The power of God is personified in like manner, as the doer of His will: it is Himself in extension. But the Spirit never appears as an actual person in any scriptural record. God has used His Spirit through the angels, through men, through Christ Jesus. But manifestations of the Spirit have never been in human form. When it came upon Christ, it was in the form of a dove (John 1:32). On Pentecost, it was as cloven tongues of fire (Acts 2:3). This would be a very strange way to manifest a person, but it is a very fitting way to manifest the power of God in its working.
The following is an interesting comparison as to translations of John 14:16 17--
AV: "The Father shall give you another Comforter (parakleetos: masc.) that he may abide with you . . even the Spirit of Truth whom the world cannot receive, because it seeth him not, neither knoweth him: but ye know him, for he * dwelleth with you."
DIAG: "The Father shall give you another Helper, that he may be with you . . the Spirit of Truth which the world cannot receive, because it beholds it not, nor knows it: but you know it, because it* abides with you.
NESTLE: "The Father will give you another Comforter, that he may be with you . . the Spirit of Truth which the world cannot receive, because it beholds it not, nor knows: ye know it, because he*remains with you."
This is instructive. All three passages have 'he' for the first pronoun, because the word "parakleetos" is grammatically masculine in Greek. But, as is clear from the correct rendering in the Diaglott and Nestle translations, the Authorised Version falsely and unjustifiably translates the next 4 pronouns as 'whom, he, he, he.' The original Greek is specifically in the neuter gender -- 'which' and 'it'. The last (asterisked) pronoun can be either 'he' or 'it', and the translators have consequently rendered according to their own judgment and beliefs. This is very often the case where 'he' ('him') or 'it' occur in AV, as when it is the implied but unwritten subject of a verb, or in some cases (not nominative) of the Greek word "autos" ('him 'it') or "ekeinos" ('that one'). In these cases it can be translated 'he' ('him') or 'it', optionally.
Sometimes the Scriptures use 'it' and sometimes 'he' for the Holy Spirit.
This is perfectly understandable of the occasional personification of something that is not inherently personal, but it is incomprehensible in speaking of an actual person -- especially of a divine Person, a Person of the Trinity -- as the Holy Spirit is deemed to be by traditional Christianity! Would we ever call God 'it'? It is unthinkable. We speak of a ship or a country as 'she' or 'it' interchangeably, but we never use such terms interchangeably when speaking of a woman. Jesus said, (and it is a very important, foundation statement of Scripture) --
"This is life eternal, that they might know Thee, the only true God, AND Jesus Christ, whom Thou hast sent" -- John 17:3.

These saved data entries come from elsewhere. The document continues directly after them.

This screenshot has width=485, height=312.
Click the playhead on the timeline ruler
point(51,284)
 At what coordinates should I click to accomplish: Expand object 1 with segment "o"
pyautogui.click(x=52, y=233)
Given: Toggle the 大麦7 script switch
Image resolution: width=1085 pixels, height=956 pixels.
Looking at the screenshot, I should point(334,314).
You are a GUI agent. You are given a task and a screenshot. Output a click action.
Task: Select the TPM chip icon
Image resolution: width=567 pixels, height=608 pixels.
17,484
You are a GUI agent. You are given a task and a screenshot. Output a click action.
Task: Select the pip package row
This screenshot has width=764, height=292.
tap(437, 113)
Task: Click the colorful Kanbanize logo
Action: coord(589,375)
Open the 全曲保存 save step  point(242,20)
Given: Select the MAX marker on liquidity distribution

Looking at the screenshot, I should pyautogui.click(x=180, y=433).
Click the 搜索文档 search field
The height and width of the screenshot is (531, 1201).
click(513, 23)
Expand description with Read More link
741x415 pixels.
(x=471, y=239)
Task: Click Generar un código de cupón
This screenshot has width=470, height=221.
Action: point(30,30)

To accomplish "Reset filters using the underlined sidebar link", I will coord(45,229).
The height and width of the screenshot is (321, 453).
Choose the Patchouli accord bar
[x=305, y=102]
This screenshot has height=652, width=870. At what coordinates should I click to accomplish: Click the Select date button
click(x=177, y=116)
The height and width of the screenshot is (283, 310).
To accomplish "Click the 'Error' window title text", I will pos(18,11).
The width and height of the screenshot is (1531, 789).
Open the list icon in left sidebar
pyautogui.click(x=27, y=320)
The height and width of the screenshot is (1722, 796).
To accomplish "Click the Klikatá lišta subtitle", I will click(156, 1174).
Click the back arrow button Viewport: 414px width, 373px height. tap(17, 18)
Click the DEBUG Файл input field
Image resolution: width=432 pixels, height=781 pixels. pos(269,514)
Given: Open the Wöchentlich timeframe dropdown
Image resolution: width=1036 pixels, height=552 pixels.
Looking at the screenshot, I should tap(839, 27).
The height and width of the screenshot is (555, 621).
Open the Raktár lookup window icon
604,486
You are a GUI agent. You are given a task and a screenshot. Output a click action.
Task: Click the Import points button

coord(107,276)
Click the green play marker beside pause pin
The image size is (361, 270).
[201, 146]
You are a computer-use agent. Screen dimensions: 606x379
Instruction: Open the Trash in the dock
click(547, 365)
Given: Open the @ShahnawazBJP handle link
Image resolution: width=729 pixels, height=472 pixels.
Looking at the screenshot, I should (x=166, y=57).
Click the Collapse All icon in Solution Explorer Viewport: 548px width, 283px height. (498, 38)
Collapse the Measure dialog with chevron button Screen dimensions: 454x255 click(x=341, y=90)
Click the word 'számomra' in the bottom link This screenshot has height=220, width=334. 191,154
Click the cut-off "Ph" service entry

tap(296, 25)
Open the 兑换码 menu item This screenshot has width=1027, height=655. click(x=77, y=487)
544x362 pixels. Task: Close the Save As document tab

If the Holy Spirit were the third co-equal Person of a Triune Godhead, it would be incomprehensible for it to be omitted from this statement. Obviously the Holy Spirit is not a person in a Trinity. The Bible never mentions such a thing. It does say, however . . .
"There is but ONE God, the Father. . AND one Lord Jesus Christ" -- 1 Corinthians 8:6.
Here again, inexplicably, according to the Trinity theory, no mention of the just as important, co-equal third Person. And even more explicitly to Timothy --
"There is ONLY God, AND one mediator between God and men, the MAN Christ Jesus" -- 1 Timothy 2:5.
-- still no mention of that mysterious third Person who certainly would not be left out of these enumerations, if he existed. Consider the parallelism of the announcement to Mary:
"The Holy Spirit shall come upon thee, and the power of the Highest shall overshadow thee" -- Luke 1:35.
Note: "the Holy Spirit . . . the power of the Highest". This is the consistent picture of Scripture: the Holy Spirit is God's power.